Example 1 (Sample space) Consider an experiment where we measure the petal widths from a randomly sampled cyclamen flowers. Before we observe the petal width, there is uncertainty that we can model using a sample space of events. The sample space is \Omega = (0, \infty), since measurements of length should be positive (practically, the lengths will have a finite size, too). Each \omega \in \Omega is a measurement of petal width for a cyclamen flower. Consider an event A = (5, 12]; this is the event that the petal width is larger than 5 but less than or equal to 12. Remember, we use probability to model uncertainty before we observe the petal width — after we take a measurement, the petal width is no longer uncertain (we have collected a statistic).
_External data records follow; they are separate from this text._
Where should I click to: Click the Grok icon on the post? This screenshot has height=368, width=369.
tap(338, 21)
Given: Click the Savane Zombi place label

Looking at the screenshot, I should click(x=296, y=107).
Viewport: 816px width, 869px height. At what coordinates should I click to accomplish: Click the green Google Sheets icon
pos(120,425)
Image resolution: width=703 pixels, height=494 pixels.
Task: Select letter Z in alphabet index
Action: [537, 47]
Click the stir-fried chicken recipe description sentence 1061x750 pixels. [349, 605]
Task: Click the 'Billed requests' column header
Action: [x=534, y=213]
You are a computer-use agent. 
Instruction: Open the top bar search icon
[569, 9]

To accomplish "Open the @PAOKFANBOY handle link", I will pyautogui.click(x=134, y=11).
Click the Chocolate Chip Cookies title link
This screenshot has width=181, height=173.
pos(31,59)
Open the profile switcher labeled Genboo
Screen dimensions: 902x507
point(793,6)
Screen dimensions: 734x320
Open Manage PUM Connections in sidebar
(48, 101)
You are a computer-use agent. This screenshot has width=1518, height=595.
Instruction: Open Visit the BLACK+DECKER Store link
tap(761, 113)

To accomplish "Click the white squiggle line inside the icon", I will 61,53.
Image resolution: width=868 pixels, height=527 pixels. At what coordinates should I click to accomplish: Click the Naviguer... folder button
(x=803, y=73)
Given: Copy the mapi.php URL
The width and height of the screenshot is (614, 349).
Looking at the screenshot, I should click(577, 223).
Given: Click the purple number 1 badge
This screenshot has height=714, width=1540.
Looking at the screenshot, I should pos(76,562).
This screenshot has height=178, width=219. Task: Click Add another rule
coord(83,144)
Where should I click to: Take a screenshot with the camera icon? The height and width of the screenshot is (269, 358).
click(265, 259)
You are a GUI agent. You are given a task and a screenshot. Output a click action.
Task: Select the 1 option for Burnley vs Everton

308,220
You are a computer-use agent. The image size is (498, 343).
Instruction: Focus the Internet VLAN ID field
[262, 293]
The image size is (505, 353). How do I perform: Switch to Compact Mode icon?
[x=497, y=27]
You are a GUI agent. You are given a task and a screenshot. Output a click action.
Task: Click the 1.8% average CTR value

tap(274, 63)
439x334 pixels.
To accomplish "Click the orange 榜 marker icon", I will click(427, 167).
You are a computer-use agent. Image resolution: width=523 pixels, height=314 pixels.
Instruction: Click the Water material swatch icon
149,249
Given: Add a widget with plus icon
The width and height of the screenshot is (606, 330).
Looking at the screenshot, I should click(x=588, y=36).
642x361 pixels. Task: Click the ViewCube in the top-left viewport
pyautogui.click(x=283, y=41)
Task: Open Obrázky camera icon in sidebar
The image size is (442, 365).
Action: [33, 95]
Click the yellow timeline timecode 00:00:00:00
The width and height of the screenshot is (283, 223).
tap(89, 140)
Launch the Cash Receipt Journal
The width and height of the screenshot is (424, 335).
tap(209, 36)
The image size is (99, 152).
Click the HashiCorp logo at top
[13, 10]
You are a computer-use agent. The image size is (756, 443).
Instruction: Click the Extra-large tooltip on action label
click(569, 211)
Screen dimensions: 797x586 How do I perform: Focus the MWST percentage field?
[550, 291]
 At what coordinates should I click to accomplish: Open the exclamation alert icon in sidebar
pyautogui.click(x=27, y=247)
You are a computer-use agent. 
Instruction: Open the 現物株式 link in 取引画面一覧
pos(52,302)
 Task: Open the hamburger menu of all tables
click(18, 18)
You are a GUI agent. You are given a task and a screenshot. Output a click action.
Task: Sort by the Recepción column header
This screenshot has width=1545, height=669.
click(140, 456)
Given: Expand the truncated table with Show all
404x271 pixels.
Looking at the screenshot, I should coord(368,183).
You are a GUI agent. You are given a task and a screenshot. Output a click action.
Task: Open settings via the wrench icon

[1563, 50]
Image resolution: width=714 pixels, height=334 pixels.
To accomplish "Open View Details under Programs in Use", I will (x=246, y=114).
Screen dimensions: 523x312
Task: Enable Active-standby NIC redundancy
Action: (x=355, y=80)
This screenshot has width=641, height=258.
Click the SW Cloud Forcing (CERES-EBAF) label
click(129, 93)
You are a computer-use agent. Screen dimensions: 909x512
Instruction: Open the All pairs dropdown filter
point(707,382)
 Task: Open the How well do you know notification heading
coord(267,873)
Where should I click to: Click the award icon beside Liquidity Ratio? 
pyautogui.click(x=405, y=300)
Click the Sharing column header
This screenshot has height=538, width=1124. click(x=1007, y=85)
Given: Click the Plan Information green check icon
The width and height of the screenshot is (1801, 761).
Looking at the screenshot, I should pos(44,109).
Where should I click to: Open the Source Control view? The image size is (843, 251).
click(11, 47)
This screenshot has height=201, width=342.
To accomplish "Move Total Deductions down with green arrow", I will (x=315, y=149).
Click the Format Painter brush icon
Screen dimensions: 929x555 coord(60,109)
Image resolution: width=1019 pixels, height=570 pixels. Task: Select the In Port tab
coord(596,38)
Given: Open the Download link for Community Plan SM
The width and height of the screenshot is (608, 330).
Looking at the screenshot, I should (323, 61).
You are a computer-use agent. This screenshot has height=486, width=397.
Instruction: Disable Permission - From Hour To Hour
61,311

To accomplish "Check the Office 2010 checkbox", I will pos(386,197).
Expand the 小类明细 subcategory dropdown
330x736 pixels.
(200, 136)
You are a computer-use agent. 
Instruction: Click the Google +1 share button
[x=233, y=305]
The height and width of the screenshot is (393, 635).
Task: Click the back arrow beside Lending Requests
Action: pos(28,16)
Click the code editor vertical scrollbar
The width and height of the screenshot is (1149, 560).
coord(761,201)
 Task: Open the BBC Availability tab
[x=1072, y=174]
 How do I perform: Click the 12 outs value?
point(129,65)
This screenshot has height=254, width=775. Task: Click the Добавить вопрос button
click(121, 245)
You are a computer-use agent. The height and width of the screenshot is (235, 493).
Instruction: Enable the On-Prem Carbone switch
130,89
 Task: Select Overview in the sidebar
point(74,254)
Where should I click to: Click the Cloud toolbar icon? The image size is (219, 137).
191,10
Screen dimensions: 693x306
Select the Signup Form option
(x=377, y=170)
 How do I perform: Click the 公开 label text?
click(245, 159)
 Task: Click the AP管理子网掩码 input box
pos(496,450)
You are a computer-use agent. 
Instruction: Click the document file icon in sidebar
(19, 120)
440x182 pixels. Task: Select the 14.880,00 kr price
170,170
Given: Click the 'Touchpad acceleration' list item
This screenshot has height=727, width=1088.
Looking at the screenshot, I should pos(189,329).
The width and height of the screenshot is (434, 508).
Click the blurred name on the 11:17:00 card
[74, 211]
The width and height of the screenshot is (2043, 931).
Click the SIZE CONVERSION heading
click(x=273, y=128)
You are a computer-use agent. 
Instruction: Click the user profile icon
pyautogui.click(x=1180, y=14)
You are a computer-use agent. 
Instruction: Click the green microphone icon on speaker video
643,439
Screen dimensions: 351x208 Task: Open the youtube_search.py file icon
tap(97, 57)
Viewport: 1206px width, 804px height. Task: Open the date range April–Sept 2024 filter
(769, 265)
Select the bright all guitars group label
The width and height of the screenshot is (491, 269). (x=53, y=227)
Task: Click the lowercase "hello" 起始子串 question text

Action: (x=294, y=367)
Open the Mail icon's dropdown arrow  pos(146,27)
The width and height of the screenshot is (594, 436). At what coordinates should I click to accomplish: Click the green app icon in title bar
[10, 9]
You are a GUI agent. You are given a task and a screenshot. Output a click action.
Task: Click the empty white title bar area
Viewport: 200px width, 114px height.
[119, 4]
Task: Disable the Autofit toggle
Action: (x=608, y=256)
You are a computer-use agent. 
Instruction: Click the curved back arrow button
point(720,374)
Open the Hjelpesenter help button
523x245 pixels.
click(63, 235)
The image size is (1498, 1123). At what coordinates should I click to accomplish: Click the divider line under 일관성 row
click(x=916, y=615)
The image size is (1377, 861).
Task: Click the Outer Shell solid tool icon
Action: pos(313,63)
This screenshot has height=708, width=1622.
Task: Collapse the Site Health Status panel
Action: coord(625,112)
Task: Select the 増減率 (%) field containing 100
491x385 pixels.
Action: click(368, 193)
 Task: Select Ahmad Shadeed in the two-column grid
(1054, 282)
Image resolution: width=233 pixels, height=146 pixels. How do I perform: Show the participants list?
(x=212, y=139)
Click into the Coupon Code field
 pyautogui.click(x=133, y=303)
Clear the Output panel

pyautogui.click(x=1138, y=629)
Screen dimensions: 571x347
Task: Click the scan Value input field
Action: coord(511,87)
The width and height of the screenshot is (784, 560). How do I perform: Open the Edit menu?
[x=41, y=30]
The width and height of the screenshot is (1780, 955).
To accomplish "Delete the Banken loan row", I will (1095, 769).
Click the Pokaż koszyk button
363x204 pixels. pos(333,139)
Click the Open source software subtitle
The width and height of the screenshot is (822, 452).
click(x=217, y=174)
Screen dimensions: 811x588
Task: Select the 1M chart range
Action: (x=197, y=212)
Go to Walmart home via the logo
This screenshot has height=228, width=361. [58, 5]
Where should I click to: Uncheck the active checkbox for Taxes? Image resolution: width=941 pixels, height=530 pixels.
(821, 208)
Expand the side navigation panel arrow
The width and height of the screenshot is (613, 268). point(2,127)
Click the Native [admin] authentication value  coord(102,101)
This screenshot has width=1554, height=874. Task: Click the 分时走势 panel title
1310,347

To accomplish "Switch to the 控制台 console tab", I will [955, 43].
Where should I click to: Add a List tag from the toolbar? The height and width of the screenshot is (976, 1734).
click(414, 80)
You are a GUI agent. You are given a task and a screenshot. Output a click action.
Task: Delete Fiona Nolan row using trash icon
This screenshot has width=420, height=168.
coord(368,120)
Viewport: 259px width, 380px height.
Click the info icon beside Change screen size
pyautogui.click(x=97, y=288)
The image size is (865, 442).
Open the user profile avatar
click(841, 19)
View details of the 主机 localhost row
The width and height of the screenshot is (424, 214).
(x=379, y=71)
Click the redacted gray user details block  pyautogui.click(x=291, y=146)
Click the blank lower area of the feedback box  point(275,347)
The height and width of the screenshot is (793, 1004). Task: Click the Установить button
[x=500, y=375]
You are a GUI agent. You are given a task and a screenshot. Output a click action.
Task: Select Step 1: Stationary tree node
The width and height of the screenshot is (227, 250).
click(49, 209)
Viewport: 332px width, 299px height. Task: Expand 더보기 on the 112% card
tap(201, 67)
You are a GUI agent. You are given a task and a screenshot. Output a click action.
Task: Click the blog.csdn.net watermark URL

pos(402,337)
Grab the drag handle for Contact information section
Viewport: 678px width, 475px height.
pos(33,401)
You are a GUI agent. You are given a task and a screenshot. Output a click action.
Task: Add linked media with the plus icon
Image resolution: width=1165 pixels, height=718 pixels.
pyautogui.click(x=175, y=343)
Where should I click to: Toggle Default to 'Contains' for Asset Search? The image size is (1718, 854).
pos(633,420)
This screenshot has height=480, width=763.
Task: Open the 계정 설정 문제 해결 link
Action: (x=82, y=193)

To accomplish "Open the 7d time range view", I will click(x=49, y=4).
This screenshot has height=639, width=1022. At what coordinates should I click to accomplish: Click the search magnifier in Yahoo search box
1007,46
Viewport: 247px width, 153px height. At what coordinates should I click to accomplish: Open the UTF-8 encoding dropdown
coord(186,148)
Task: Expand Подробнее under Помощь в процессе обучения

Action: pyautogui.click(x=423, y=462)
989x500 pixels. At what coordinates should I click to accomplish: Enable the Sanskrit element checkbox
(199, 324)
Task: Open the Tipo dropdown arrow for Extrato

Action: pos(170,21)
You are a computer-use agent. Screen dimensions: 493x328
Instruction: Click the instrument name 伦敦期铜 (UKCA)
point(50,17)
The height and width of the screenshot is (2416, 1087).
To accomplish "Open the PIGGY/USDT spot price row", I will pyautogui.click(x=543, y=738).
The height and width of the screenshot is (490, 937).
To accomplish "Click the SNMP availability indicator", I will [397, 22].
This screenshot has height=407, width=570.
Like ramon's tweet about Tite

As sample spaces and events are described using sets, we recall the following notations, definitions, and laws about set theory. Let A, B, and A_1, A_2, \dots be events in a sample space \Omega.
complement: A^c = \{ \omega \in \Omega: \omega \notin A\}.
null event: \emptyset = \Omega^c.
intersection: A \cap B = \{\omega \in \Omega : \omega \in A \text{ and } \omega \in B\}. In particular, for A_1, A_2, \dots, then \bigcap_{i=1}^\infty A_i = \{\omega \in \Omega : \omega \in A_i \text{ for all } i \}\,.
difference: A \setminus B = \{\omega \in \Omega : \omega \in A, \omega \notin B\}.
size: |A| denotes the number of elements in A.
disjoint: A_i \cap A_j = \emptyset, for i\neq j.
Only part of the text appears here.